The institution where a high-ranking Education department administrator got his PhD appears to be part of a broader trend of bogus degree production, says an Ontario scholar.
Several studies show unaccredited graduate degrees are flourishing in North America, devaluing the hard work of grad students and pointing to a process of self-deception and victimization of the recipients.
Albert Trask, the Yukon’s assistant deputy minister of public schools, earned his “doctorate” in biblical studies from Newburgh Theological Seminary, an online learning institution based in an Indiana suburb.
The bible college is unaccredited in the U.S. by the Council for Higher Education Accreditation and the federal Department of Education as well as the Association of Theological Schools in the United States and Canada.
Trask, on top of signing his name “Dr.” on department correspondence, also chairs the teacher certification board, responsible for verifying new teachers’ academic credentials.

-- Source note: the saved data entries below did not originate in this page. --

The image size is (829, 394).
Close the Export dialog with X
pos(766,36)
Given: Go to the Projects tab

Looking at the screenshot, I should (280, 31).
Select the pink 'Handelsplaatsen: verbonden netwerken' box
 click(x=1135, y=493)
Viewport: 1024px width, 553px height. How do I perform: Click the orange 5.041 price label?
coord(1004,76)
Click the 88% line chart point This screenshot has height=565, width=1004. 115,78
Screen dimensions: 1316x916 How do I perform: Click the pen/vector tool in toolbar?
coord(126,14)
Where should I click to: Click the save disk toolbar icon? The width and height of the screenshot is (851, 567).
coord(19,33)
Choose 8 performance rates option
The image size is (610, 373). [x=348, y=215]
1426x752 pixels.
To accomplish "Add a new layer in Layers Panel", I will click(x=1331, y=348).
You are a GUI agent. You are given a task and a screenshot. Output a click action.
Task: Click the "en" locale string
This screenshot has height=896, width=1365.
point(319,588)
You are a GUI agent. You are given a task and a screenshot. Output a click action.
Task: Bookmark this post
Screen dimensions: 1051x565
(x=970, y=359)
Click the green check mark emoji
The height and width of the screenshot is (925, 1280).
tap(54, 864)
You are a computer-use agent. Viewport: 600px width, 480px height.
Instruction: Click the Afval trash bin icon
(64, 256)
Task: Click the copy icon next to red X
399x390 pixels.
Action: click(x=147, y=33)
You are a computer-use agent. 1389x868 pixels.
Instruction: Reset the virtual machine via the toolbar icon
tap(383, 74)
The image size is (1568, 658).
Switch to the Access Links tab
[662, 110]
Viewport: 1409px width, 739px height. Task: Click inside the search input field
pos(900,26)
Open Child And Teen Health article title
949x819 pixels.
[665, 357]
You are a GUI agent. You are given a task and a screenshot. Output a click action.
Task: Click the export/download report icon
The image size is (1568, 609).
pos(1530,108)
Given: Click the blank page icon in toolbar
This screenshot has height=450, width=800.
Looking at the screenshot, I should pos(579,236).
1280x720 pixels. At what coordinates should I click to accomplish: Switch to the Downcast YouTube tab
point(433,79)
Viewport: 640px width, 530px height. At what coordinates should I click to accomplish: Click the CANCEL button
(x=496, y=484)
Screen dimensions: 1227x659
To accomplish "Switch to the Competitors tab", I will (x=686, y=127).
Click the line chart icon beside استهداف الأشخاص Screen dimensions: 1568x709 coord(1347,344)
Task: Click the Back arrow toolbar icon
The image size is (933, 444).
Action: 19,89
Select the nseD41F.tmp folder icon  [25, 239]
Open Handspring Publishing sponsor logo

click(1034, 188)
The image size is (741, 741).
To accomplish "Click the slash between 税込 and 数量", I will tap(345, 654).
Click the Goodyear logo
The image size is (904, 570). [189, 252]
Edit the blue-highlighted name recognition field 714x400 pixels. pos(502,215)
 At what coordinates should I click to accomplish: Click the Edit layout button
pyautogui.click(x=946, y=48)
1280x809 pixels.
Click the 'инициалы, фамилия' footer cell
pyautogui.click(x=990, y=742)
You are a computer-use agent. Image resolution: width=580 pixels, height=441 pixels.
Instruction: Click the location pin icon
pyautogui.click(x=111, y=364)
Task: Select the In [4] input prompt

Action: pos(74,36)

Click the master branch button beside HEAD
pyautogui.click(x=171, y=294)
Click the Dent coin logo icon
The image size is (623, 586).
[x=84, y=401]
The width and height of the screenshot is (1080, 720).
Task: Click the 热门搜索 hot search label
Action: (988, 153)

After weeks of silence, both Trask and Education deputy minister Valerie Royle affirmed their faith in the integrity of the PhD and the school it came from — “One of America’s Best Seminary Bible Colleges!” according to its website.
Mark Sholdice, a doctoral candidate at the University of Guelph in Ontario, noted the red flags flapping at Newburgh and comparable institutions.
“Degree mills are easy to spot: low fees, no supervision, little required in the way of work, no accreditation from the major organizations,” he said in an email.
“The fact that the degree would only take 50 hours is scandalous.”
The biblical studies stream at the college demands 50 credit-hours and a succession of book reports from its students. It requires little to no original research, academic supervision or peer-recognized standards of quality or publication — all integral to an authentic PhD program, Sholdice noted.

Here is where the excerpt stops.